Resulta palmario que ha existido y existe un cierto desbarajuste, un descontrol si lo prefieren, un control irregular e ineficaz, sobre las empresas proveedoras de vacunas, sobre su discriminatoria distribución y venta en diversas áreas geográficas de Europa y del mundo. La impresión general de que ha funcionado la venta de vacunas al mejor postor planea sobre un ambiente cargado de incertidumbre y de miedos pandémicos ante una cuestión decisiva para la salud pública y privada.

En estas, y en nuestro solar europeo, es el máximo organismo comunitario, la Comisión Europea, quien «abona la reserva» de vacunas, pero es cada Estado el que salda la factura final en función del número de viales que tenga previsto comprar.
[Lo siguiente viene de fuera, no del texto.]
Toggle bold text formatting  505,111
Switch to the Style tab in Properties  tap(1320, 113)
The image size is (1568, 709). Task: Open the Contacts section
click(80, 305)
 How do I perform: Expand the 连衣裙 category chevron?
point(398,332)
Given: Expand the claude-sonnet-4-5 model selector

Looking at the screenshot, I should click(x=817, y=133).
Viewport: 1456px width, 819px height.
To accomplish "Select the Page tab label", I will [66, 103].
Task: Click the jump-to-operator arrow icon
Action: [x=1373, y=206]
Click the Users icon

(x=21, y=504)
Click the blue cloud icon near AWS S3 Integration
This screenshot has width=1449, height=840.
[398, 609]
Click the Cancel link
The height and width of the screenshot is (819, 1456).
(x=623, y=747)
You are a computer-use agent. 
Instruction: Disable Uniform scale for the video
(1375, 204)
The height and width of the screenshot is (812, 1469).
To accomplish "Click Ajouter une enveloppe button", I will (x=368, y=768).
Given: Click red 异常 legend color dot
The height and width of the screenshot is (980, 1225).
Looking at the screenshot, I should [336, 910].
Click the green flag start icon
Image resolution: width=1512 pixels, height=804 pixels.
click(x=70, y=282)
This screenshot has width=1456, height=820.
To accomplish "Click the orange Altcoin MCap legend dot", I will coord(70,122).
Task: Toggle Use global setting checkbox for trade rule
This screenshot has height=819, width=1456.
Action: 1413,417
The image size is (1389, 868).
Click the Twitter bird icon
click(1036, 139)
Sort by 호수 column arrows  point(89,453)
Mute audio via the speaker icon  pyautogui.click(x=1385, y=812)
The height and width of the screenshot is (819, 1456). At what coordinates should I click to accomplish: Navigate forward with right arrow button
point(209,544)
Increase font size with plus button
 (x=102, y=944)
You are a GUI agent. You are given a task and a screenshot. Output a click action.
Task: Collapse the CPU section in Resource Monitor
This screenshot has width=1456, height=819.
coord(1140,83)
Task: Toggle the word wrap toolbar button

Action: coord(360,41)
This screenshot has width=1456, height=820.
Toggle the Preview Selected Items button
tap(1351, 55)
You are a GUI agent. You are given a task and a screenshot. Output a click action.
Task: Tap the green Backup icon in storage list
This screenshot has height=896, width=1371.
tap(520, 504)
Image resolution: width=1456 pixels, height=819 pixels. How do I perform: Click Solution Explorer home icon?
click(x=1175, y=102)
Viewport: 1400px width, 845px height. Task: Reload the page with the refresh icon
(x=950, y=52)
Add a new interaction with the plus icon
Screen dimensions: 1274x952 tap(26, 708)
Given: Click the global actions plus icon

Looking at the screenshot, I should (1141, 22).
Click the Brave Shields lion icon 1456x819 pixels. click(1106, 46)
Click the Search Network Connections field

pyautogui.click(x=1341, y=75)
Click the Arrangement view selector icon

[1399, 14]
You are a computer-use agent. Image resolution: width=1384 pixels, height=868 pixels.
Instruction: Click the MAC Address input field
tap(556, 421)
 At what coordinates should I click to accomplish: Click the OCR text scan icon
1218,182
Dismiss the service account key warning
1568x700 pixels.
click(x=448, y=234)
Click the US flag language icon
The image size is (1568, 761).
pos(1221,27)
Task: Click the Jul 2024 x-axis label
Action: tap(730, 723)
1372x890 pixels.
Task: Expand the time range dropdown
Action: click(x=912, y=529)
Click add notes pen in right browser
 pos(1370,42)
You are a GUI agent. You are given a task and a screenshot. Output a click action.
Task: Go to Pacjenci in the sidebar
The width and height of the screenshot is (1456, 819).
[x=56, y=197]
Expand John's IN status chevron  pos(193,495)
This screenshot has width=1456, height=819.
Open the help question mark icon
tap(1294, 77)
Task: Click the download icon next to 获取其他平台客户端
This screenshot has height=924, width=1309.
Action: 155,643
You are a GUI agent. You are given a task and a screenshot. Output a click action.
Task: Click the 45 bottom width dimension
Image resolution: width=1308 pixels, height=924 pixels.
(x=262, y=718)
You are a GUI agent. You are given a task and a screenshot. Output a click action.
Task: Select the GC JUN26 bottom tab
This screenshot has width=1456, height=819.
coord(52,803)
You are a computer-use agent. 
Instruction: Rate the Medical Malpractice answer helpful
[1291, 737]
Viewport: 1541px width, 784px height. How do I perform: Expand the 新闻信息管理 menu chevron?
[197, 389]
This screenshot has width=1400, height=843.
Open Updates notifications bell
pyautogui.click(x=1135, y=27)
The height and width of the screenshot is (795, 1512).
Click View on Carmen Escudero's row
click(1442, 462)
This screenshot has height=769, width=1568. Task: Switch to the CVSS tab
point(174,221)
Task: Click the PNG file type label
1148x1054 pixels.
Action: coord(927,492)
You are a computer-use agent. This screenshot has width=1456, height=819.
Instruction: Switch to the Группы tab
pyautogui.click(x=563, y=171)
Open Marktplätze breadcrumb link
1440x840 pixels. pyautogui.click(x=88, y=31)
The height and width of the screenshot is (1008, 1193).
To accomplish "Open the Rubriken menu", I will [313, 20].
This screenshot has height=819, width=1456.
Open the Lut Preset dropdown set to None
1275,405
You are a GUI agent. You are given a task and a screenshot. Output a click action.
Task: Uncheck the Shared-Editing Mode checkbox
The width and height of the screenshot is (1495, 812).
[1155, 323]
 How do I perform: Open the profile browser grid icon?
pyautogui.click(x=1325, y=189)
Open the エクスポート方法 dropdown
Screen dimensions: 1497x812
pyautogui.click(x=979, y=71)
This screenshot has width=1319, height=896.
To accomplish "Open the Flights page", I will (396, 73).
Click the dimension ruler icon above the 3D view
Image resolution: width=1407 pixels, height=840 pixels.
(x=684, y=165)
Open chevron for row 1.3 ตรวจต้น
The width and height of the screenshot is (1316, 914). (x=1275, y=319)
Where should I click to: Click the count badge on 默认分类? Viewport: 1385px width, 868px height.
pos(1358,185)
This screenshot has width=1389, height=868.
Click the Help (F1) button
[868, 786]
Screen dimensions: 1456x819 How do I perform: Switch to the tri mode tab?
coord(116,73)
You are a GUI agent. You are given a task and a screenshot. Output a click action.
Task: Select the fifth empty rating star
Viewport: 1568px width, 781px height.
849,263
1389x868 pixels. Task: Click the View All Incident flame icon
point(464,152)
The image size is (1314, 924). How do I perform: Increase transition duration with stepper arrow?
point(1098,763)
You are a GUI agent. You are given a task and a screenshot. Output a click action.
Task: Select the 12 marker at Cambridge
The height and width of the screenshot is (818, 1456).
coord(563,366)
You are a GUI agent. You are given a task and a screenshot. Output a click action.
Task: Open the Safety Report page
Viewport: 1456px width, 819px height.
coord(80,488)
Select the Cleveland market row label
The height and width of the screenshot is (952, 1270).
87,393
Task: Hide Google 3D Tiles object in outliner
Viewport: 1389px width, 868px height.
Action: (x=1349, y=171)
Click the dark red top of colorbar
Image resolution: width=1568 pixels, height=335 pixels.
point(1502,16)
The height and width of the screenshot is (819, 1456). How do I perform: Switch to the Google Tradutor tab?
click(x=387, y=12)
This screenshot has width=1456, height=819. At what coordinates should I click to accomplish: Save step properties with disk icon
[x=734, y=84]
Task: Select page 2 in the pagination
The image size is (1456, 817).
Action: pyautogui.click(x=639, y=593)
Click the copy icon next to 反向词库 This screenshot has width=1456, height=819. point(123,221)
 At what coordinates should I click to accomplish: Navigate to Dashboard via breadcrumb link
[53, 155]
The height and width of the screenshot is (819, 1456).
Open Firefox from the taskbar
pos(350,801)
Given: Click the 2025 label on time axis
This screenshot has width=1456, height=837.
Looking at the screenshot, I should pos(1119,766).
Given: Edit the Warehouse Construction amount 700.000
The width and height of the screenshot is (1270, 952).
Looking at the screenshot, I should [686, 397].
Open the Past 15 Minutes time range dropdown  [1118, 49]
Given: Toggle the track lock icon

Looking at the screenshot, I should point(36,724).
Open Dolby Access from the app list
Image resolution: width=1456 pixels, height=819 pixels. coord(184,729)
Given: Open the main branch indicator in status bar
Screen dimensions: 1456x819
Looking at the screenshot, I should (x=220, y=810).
También es cada Estado en particular quien fija los grupos de edad a vacunar y regula la frecuencia de las campañas en función de sus necesidades, sin contar con los imponderables de falta de producción o suministro.

Nadie parece saber a ciencia cierta los criterios que rigen para definir lo que es un trabajador esencial o el desempeño de una función de alto riesgo para la salud propia… Sí sabemos, por ejemplo, que un administrativo que trabaja aislado en un despacho o el primo hermano de un político influyente o el cuñado del chófer de un directivo ya están vacunados, antes incluso que el personal sanitario que combate en primera línea o que los maestros (genérico) de escuela que se exponen a diario a los contagios. Pero, no me malinterpreten, son casos excepcionales, claro, pues es deber de buen cristiano y patriota esperar y confiar. Y lo hacemos, y no solo en la eficacia de las vacunas, sino también en la honradez de quienes las administran y gestionan.